The Vatican press office on Sunday said it would not comment about a report by the National Catholic Reporter, a liberal, U.S.-based publication, that the Vatican would not grant legal approval to the guidelines, adopted in June at a Dallas meeting of U.S. bishops.

Without Rome's approval, the bishops' policy amounts to a gentlemen's agreement, as opposed to being enshrined in church law and binding on all American dioceses.

The report Saturday was similar to a recent spate of other articles quoting unnamed sources as saying that the Holy See has several problems with the guidelines, especially those which deal with the protection of priests who have been falsely accused of sexually abusing minors.

Vatican officials, speaking on condition of anonymity, have said that the Holy See's response would come in October.

"The Vatican will release its response soon," spokesman Joaquin Navarro-Valls said.

"I can't say in which direction it (the response) is heading" before the Vatican's study of the norms is wrapped up, he said.

In preparing the response, the Vatican has been sounding out its own canon law experts and officials from several Vatican congregations dealing with bishops, clergy and matters of doctrinal orthodoxy.

Some of those officials were away from the Vatican on vacation over the summer, and before recent weeks, couldn't all sit down together to consult over the matter.

After months of scandals revealing that, over the past decades, many U.S. priests who were accused of sexual abuse were moved from parish to parish, the American bishops came up with a policy to keep molesters away from parishioners.

But some at the Vatican are concerned that bishops, eager to show their flock that they are vigilant, will take innocent priests away from parish work.

And there is also worry that U.S. churchmen might act hastily in handling cases of accusations.

The Vatican also has its own tribunals, with specific and often slow-moving procedures.

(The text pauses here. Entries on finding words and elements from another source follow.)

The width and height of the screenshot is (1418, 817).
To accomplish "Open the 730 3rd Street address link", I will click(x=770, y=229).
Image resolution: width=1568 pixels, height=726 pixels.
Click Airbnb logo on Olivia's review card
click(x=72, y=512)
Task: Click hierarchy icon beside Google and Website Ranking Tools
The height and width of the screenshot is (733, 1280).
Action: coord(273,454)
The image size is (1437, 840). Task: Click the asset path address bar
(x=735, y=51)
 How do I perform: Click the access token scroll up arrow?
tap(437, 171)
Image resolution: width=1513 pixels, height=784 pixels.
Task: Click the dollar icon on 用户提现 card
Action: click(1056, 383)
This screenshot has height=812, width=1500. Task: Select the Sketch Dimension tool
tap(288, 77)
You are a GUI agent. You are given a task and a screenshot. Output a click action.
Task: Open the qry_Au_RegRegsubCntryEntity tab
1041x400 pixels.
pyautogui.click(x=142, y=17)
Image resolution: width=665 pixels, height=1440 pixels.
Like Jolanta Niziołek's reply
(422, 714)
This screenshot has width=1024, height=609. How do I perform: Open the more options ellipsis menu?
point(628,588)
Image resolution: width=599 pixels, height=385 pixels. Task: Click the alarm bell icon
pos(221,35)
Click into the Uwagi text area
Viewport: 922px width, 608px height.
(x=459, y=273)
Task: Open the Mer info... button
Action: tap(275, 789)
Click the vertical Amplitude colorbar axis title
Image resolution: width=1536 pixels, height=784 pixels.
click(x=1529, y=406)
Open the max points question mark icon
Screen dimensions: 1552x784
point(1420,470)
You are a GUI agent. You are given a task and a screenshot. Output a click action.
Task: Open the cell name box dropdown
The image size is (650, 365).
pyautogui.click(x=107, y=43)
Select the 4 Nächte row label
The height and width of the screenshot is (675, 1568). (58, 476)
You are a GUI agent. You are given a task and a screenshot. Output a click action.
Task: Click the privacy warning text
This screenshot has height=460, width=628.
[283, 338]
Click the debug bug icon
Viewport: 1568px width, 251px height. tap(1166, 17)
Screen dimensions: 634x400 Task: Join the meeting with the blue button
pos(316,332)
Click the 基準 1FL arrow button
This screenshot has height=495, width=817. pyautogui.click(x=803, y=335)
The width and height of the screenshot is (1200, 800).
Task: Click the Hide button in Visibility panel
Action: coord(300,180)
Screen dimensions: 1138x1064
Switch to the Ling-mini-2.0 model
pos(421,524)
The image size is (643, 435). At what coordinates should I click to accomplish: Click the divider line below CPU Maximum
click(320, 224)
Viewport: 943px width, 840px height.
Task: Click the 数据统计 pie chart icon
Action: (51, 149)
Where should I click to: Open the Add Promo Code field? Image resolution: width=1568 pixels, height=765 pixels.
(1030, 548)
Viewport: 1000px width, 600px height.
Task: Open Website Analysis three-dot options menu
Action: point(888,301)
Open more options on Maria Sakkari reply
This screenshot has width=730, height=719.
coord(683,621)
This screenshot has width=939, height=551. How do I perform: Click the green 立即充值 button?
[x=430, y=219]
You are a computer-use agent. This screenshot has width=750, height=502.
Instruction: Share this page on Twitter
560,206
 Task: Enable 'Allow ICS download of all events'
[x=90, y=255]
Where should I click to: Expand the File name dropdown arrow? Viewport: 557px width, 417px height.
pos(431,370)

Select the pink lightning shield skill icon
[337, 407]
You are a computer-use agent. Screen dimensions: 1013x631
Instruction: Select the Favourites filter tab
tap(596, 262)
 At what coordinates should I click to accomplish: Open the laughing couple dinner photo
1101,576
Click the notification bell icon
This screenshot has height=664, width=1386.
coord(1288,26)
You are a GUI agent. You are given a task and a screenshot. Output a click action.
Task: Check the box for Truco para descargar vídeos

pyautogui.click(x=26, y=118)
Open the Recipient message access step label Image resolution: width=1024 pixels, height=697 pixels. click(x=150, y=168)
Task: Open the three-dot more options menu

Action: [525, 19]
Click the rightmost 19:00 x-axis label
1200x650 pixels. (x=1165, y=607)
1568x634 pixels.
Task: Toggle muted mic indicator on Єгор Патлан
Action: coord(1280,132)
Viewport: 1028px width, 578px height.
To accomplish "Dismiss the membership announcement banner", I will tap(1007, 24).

In an indication of Vatican thinking, shortly before the U.S. bishops met in Dallas, a Jesuit magazine, whose articles receive Rome's approval before publication, suggested that bishops should avoid telling their flock that their parish priest had sexually abused someone if the bishops believe the priest will not carry out further abuse.

The provisions which the U.S. bishops are seeking approval for include requiring bishops to report abuse of minors to civil authorities. The Vatican traditionally allows local bishops much autonomy in handling many matters in their diocese.

While the U.S. bishops' guidelines were aimed with coming up with an across-the-board approach in handling abuse scandals, the church in the United States is itself divided over policy.

Last month, the Conference of Major Superiors of Men, which represents religious orders to which about one-third of the priests in the United States belong, decided to allow most abusers to continue in church work, away from parishioners.

The U.S. bishops had agreed in June to remove all guilty priests from church work, and, in some instances, even from the priesthood itself.

William Ryan, a spokesman for the U.S. Conference of Catholic Bishops, said Sunday that the Vatican has not told the Bishops when they will reach a decision on the plan.

"We've heard only positive things" about the Vatican's response to the plan, he said.